• What the task requires: Find the line in the data below that contains "The width and height of the screenshot is (1024, 510).". Return that line and all the lines after it, unchanged.

Stored items from a collection:
★ ★ ★ ★
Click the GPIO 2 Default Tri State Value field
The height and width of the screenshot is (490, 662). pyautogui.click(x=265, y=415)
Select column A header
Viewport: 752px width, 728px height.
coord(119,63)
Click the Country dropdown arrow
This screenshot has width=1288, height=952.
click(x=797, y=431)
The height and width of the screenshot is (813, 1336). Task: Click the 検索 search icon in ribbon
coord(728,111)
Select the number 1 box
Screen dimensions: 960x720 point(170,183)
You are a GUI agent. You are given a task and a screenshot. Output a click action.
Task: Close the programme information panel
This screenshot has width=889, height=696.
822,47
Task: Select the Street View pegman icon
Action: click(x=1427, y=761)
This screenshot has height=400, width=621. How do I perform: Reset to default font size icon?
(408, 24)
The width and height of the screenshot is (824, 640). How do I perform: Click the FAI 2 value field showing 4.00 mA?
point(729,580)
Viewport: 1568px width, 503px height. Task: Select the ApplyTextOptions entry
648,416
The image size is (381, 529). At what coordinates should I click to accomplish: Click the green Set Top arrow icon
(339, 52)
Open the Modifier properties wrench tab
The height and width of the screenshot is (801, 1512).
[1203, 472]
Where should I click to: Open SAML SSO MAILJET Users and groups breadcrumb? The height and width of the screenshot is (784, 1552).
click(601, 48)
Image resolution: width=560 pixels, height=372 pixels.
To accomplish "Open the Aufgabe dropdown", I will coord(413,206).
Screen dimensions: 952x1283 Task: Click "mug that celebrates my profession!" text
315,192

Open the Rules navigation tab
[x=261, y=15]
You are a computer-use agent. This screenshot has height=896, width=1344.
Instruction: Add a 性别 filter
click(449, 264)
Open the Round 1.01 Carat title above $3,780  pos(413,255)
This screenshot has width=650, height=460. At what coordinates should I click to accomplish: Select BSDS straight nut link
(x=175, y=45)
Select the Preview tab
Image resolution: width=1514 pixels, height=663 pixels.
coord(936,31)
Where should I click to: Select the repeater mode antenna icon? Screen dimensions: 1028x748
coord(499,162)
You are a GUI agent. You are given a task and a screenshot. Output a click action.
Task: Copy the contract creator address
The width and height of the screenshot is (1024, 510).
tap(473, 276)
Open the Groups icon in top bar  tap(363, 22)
★ ★ ★ ★
• Exercise answer:
The width and height of the screenshot is (1024, 510).
tap(473, 276)
Open the Groups icon in top bar  tap(363, 22)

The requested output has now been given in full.